• Quoted text:
····················

The service blocks until SIGINT or SIGTERM. Shutdown drains the API server, then pollers, then in-flight workers.

Single-writer constraint

LanceDB supports exactly one writer + N readers per database URI. Run exactly one haiku-ingester serve against a given LanceDB. Multiple MCP servers or read-only consumers against the same DB are fine.

HTTP control plane

By default the ingester exposes a FastAPI control plane on 127.0.0.1:8765. Set ingester.api.auth_token to require a Bearer token; without one the API stays open and the service logs a warning.

Non-loopback binds need a token

Loopback (127.0.0.1) is local-only and safe to leave open. If you bind to any other interface (0.0.0.0, a LAN IP, behind a reverse proxy) set auth_token — the control plane can cancel jobs, retry from the DLQ, and trigger source refreshes. The startup warning is your only signal that you forgot.

Method Path Purpose
GET / browser dashboard (HTML; unauthenticated, the JS attaches the bearer on its own JSON fetches)
GET /health liveness + queue counts + live worker/poller counts; status is "ok" or "degraded"
GET /sources configured pollers + last-poll time + breaker state + last skip reason
POST /sources/{id}/refresh force an out-of-band sweep
GET /jobs filtered list (status, source_id, uri, limit, offset)
GET /jobs/{id} one job
POST /jobs/{id}/retry reset attempts to 0, status to queued
DELETE /jobs/{id} cancel a queued/claimed job
GET /dlq dead jobs
POST /dlq/{id}/retry resurrect from DLQ
GET /stats rolling throughput (5m / 30m / 1h succeeded), worker occupancy, oldest queued age, per-source DLQ + backlog

OpenAPI docs at http://localhost:8765/docs. The dashboard at / polls the JSON endpoints above every few seconds and surfaces the same data visually — queue depth chips, per-source health with a queue busy badge when sweeps are skipped, throughput counters, active jobs with a Cancel button, recent failures with a Retry button, and the last-completed feed.

Ingester dashboard mid-ingest: queue depth, per-source health, active and recent jobs

ingester:
  api:
    enabled: true
    host: 127.0.0.1
    port: 8765
    auth_token: secret                        # null → unauthenticated

Operating

One-shot batch build

run-batch runs a single discover sweep across every configured source, drains the queue, then exits. New and changed resources are ingested, resources that vanished from a source are deleted. The periodic poller loops never start, so the run is deterministic and finishes as soon as the queue is empty. This is the mode for building a database in CI or on a schedule rather than running the service continuously.

····················

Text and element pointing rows
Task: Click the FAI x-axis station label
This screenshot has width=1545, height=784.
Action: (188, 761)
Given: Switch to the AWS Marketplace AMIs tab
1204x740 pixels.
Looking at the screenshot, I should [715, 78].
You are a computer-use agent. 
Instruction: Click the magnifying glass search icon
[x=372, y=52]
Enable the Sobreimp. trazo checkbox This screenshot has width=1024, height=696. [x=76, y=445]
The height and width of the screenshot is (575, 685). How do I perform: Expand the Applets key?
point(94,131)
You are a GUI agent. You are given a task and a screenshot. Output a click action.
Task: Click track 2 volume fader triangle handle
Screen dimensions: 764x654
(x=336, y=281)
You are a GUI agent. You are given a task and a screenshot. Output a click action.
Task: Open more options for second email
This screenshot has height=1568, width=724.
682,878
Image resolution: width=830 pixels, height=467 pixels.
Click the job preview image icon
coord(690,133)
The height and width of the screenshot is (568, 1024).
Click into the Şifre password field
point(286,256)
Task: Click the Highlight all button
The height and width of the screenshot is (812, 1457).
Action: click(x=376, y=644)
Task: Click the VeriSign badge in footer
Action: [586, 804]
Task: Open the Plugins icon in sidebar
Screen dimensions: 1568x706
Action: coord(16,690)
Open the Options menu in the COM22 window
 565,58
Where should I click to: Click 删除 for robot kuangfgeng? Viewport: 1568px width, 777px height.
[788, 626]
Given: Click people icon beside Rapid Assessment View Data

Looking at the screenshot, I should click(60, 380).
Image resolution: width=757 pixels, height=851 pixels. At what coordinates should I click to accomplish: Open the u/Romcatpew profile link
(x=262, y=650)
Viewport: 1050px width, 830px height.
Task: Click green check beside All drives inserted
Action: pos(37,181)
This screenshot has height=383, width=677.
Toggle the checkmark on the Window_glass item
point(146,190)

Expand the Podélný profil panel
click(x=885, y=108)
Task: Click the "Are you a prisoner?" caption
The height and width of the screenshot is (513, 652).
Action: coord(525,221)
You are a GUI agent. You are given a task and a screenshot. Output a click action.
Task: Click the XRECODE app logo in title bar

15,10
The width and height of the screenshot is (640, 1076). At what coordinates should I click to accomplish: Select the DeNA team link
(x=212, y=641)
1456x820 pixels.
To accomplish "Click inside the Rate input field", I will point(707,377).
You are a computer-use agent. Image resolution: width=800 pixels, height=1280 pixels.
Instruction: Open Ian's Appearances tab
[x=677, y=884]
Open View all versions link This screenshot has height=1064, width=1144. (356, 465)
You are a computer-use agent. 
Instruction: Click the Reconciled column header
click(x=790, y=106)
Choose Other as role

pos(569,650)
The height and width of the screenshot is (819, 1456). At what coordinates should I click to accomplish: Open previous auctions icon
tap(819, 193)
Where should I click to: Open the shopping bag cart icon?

····················

• Task details: Condense the paragraph in the ingester documentation that begins "run-batch runs a single discover sweep" into a bulleted list that keeps its main facts.

• Reply:
- Runs one discover sweep across every configured source, drains the queue, then exits.
- Ingests new and changed resources and deletes resources that vanished from a source.
- Never starts the periodic poller loops, so the run is deterministic and finishes once the queue is empty.
- Meant for building a database in CI or on a schedule instead of running the service continuously.